Speaking to NBC News in Damascus, Assad said Marie Colvin bore responsibility for her death in the Baba Amr district of Syria's third city Homs because she had entered the country illegally and worked with "terrorists."
"It's a war and she came illegally to Syria. She worked with the terrorists, and because she came illegally, she's been responsible of everything that befall on her," Assad said, speaking in English.
Asked if she was responsible for her own death, Assad replied "of course," though he denied that his forces had targeted her.
"The army forces didn't know that Marie Colvin existed somewhere," he said.
"Nobody knows if she was killed by a missile or which missile or where did the missile come from or how.
"No one has any evidence. This is just allegations," he said, adding that "hundreds" of journalists had been to Syria "legally and illegally."
"Why to single out this person in order to kill her? There is no reason," he said.
His comments come days after relatives of the longtime war correspondent filed a lawsuit in a US court alleging Assad's regime targeted her to stop her covering government atrocities.

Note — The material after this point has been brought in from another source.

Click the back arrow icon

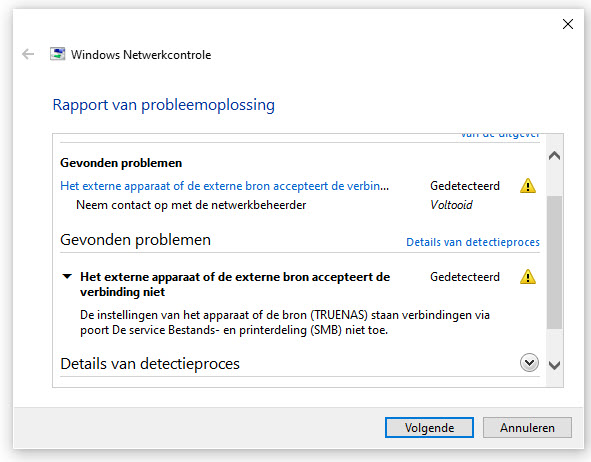[x=28, y=54]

The suit, based on information from captured government documents as well as defectors, claims the Syrian military intercepted Colvin's communications and unleashed a barrage of rocket fire on her location, killing her and French photographer Remi Ochlik.
British photographer Paul Conroy, French reporter Edith Bouvier and Syrian media activist Wael al-Omar were wounded in the same attack.
The suit says senior Assad regime officials conspired "to surveil, target and ultimately kill civilian journalists in order to silence local and international media as part of its effort to crush political opposition."
Colvin, who was 56, covered many of the world's bloodiest conflicts from the 1980s onwards.
She was working for the British newspaper The Sunday Times.